Chicago's Steppenwolf Theatre is one of the best regional theatres in the US, bringing yet another excellent production to Broadway in Tracy Letts' August: Osage County. There's an air of familiarity about it, feeling much like one would expect of a William Inge play written by Beth Henley. This tale manages to pull out most of the stops of a southern gothic drama set in the plains of Oklahoma. All the elements are there, drug use and abuse, alcoholism, infidelity and more (not to spoil too much of the story here). What I also find impressive is that this is a 3 act play, running just about 3 hours, including intermissions. It's refreshing to find something on Broadway that hasn't been sliced and diced down to a marketable 90-minute one-act.

Let's see, can I sum the plot up in a paragraph? Beverly (the father) drinks. Violet (the mother) takes pills and is dying from cancer of the mouth. Three daughters, Barbara, Karen and Ivy all with their own sets of issues. Busybody in-laws Mattie Fae and Charles, a loser cousin Little Charles and an overly precocious, pot-smoking, teen grandchild Jean all come together with enough revelations to tire Tennessee Williams. Toss in a new fiance, a former boyfriend now the sheriff and a Native American cook/housekeeper and stir it up good.

As Violet, Deanna Dunagan flails, curses, whines, moans, cajoles, manipulates and tortures everyone around her as she suffers her own slow disease. She conveys the full range of this personal hell in which her character suffers, from dazed and drugged moments of stupor to acid-tongued speeches full of bile and vinegar.

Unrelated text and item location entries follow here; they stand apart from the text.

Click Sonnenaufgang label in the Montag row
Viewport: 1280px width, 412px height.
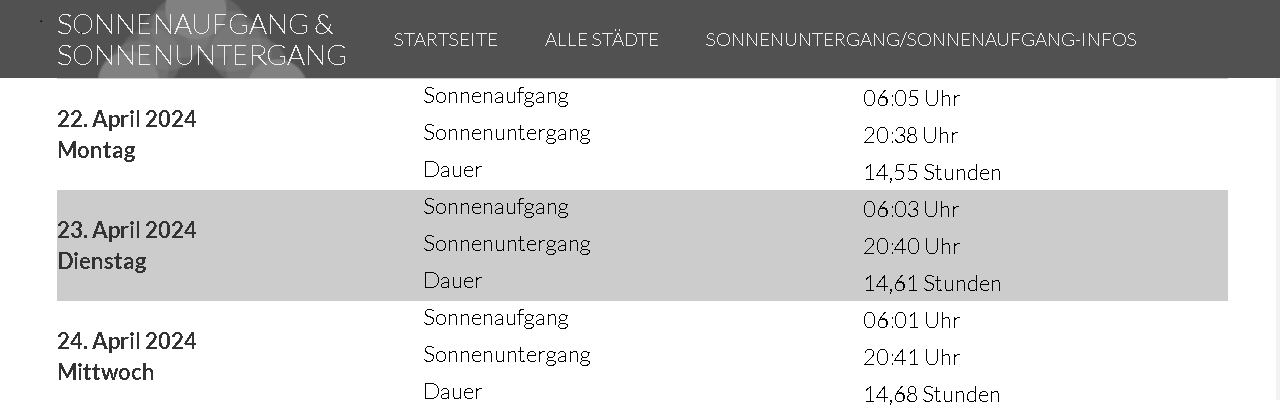(x=495, y=96)
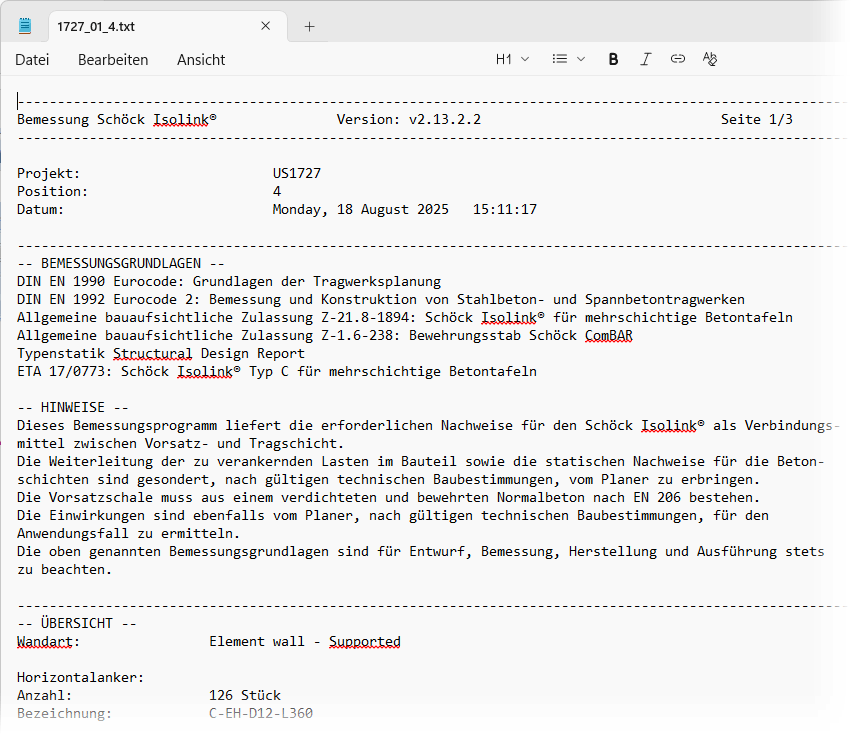Apply italic formatting
The image size is (852, 734).
(645, 59)
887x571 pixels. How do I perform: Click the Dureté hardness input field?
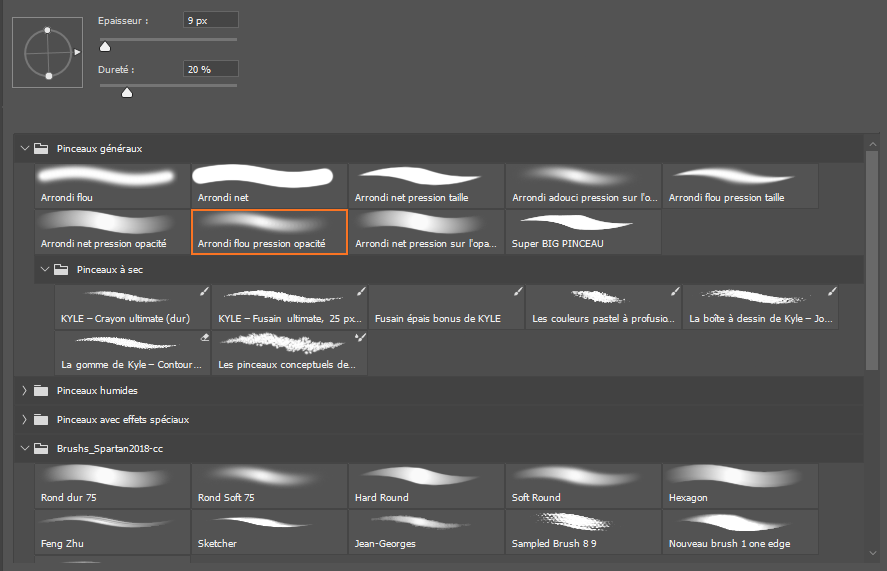211,69
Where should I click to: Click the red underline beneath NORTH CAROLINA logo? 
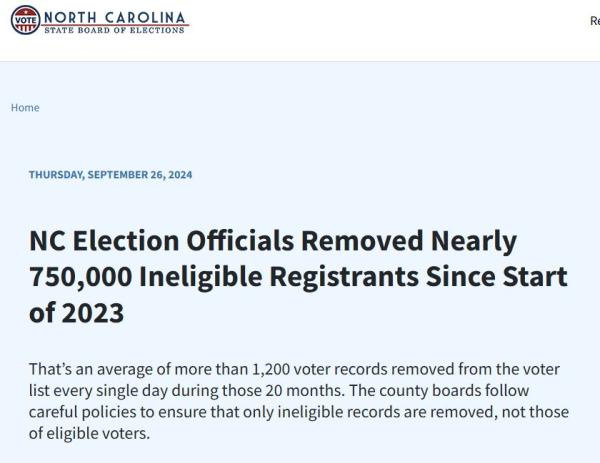pyautogui.click(x=115, y=26)
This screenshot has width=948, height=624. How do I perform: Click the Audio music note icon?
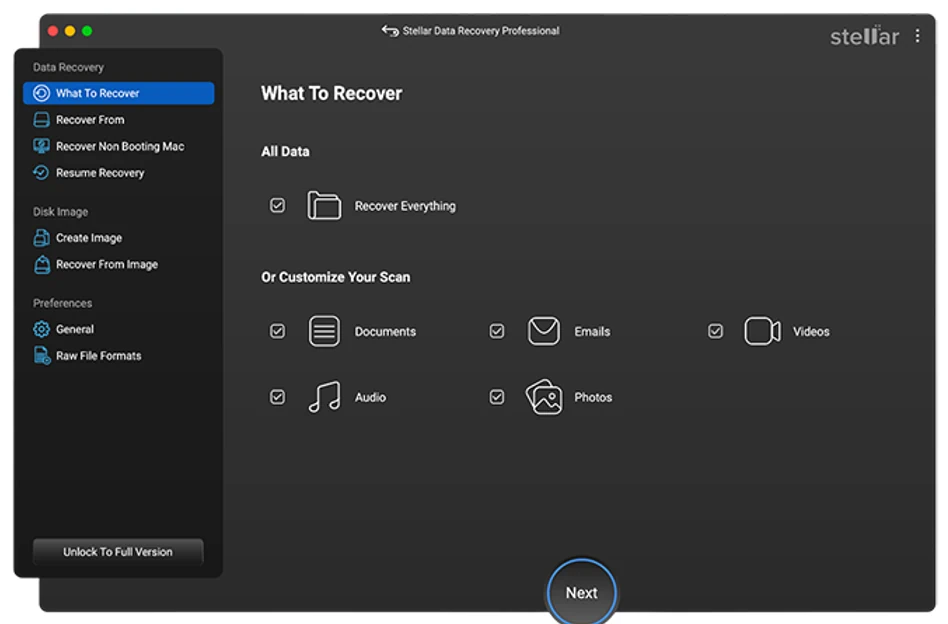(x=324, y=397)
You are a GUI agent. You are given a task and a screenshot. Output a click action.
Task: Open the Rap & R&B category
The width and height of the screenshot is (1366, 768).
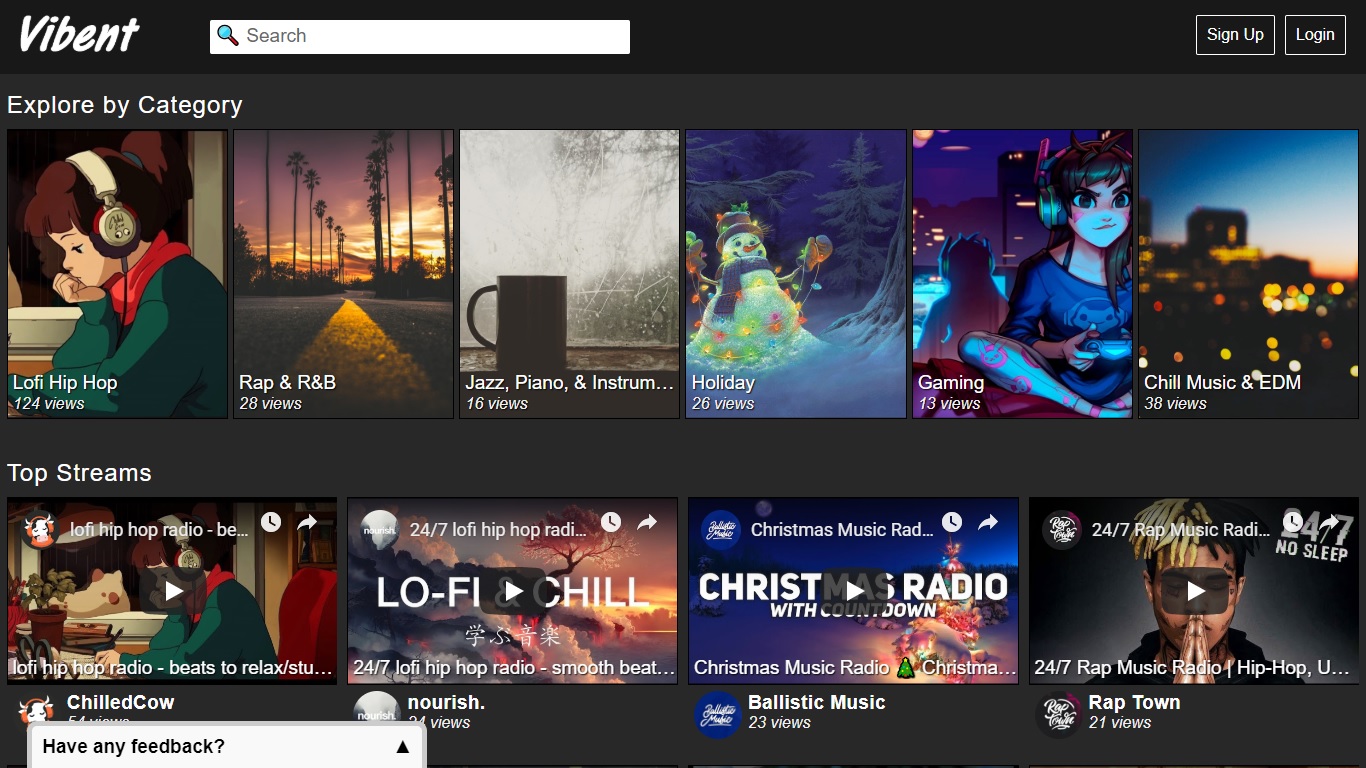(x=344, y=273)
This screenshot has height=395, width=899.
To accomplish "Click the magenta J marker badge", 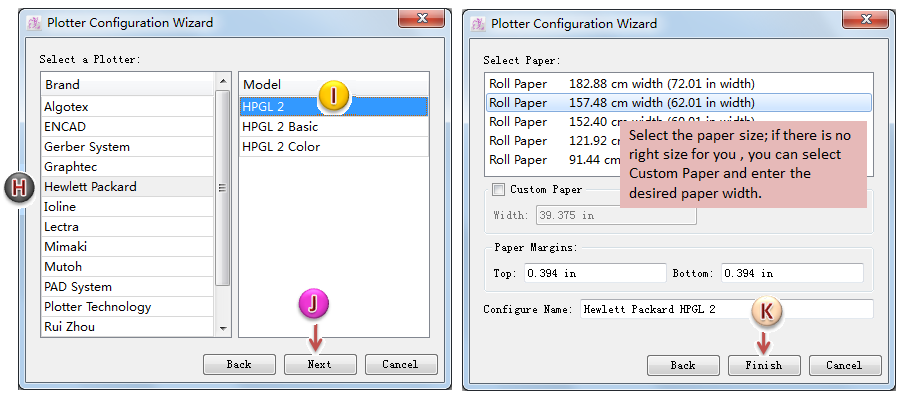I will tap(313, 305).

Amy Morton's Barbara is the oldest daughter, who bears the full weight of the family's role reversal. Her own marriage is dissolving since her husband has taken up with a student at his college, but they're pretending to still be together as the family works through its crisis. Ms. Morton excels in this trying role, naturally moving from feelings of abandonment to being fully in charge, kicking ass and taking names. As she and her sisters consider their parents' lives amid the revelations following the funeral, one asks, "When they named them the 'Greatest Generation,' have the considered all the other generations?"

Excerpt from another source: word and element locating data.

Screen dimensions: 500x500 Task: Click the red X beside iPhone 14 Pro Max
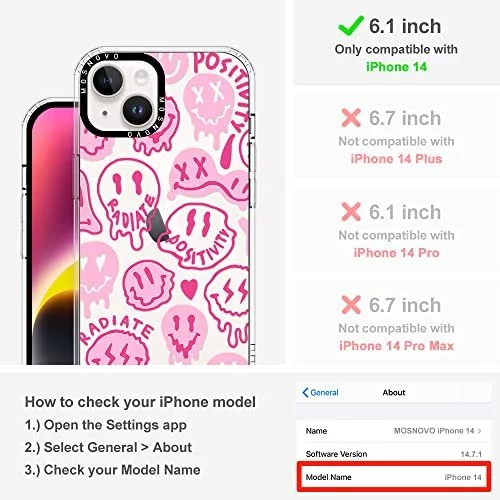pos(351,305)
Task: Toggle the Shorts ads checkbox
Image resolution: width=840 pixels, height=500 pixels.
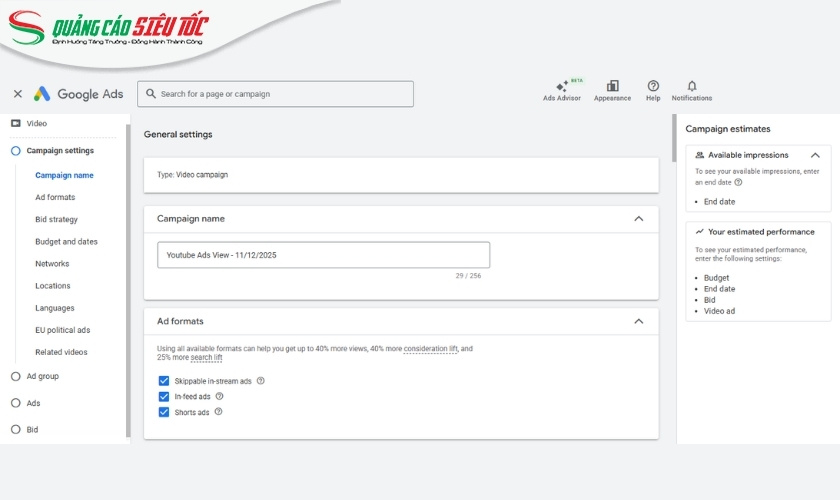Action: (x=164, y=412)
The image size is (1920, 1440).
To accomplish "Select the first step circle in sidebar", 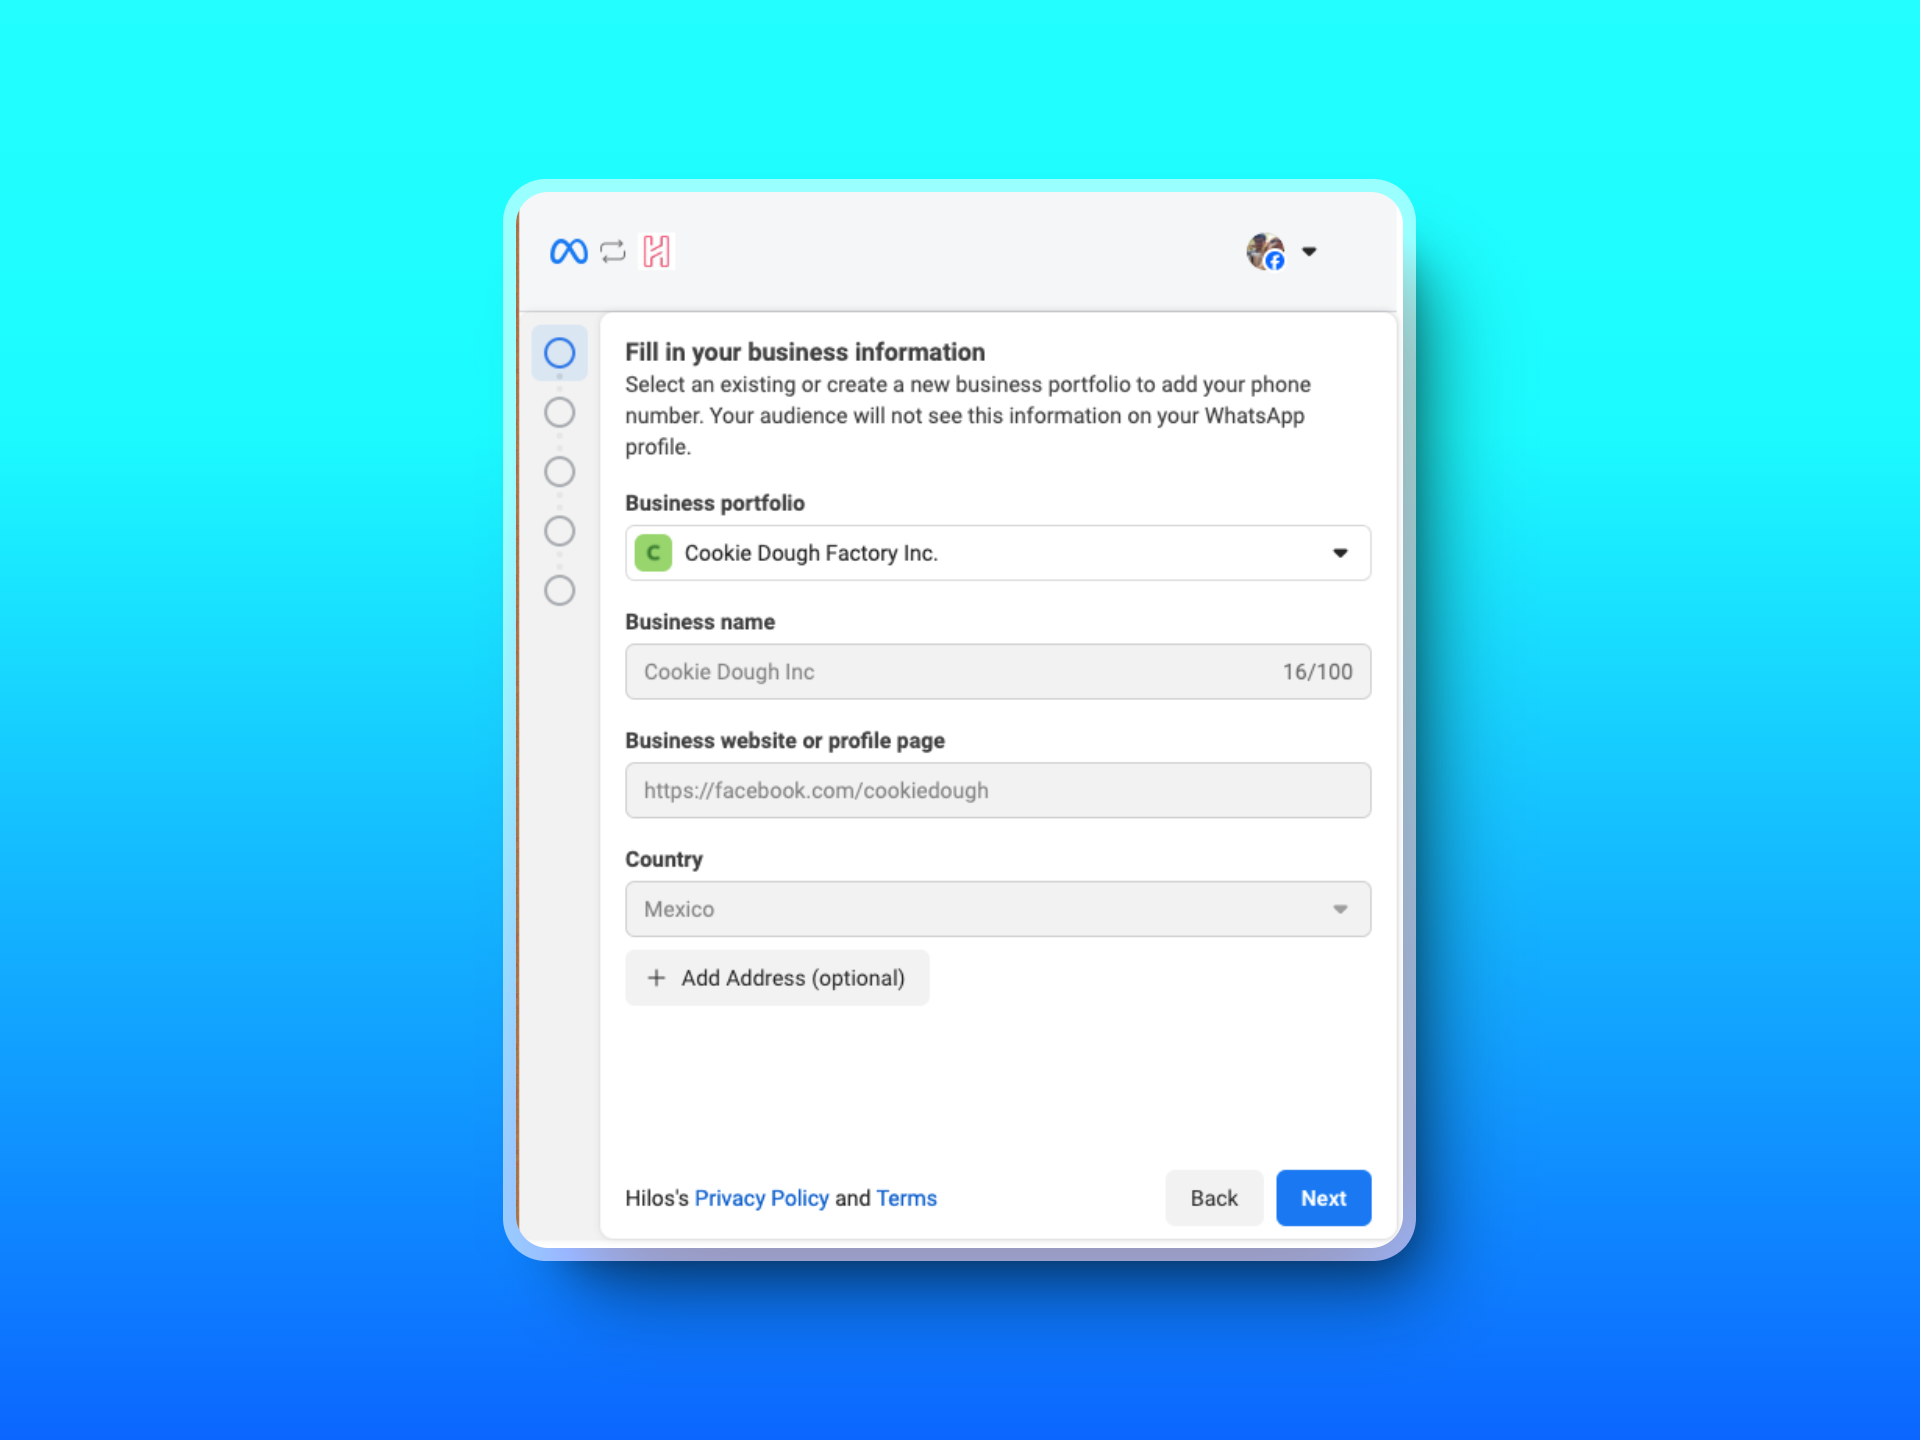I will pyautogui.click(x=559, y=353).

Rondi Reed's Mattie Fae reminded me a lot of Lottie Lacey from Inge's "Dark at the Top of the Stairs" - overbearing and dominating both her husband and grown son. She has her own dark secret to share in Act III, which is quite a twist based on the actions of her character.

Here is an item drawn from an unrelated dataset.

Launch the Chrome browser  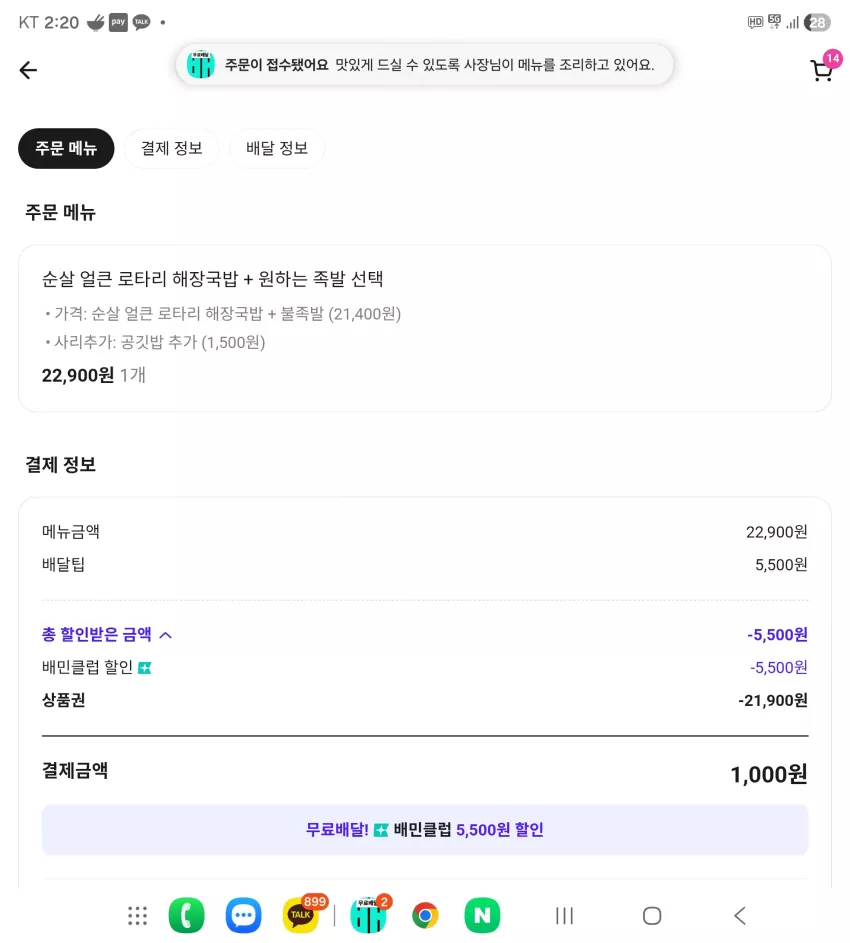click(x=425, y=915)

The others in the cast all acquit themselves well. Particular note to Madeline Martin's Jean, the dead-pan teen who escapes a sticky situation with her aunt's new fiance after they sneak out to share a dooby and he gets frisky.

Director Anna D. Shapiro gets things moving once the exposition of Act I is over. She does well maneuvering the large cast around Todd Rosenthal's three-level set. His open structure lays bare the bones of the house, preparing for the skeletons that will appear from the family's closet.

It's a strong production, well worth seeing.

1 comment:

Steve On Broadway (SOB) said...

So glad you enjoyed the play. I can't wait to see it again, and maybe again after that.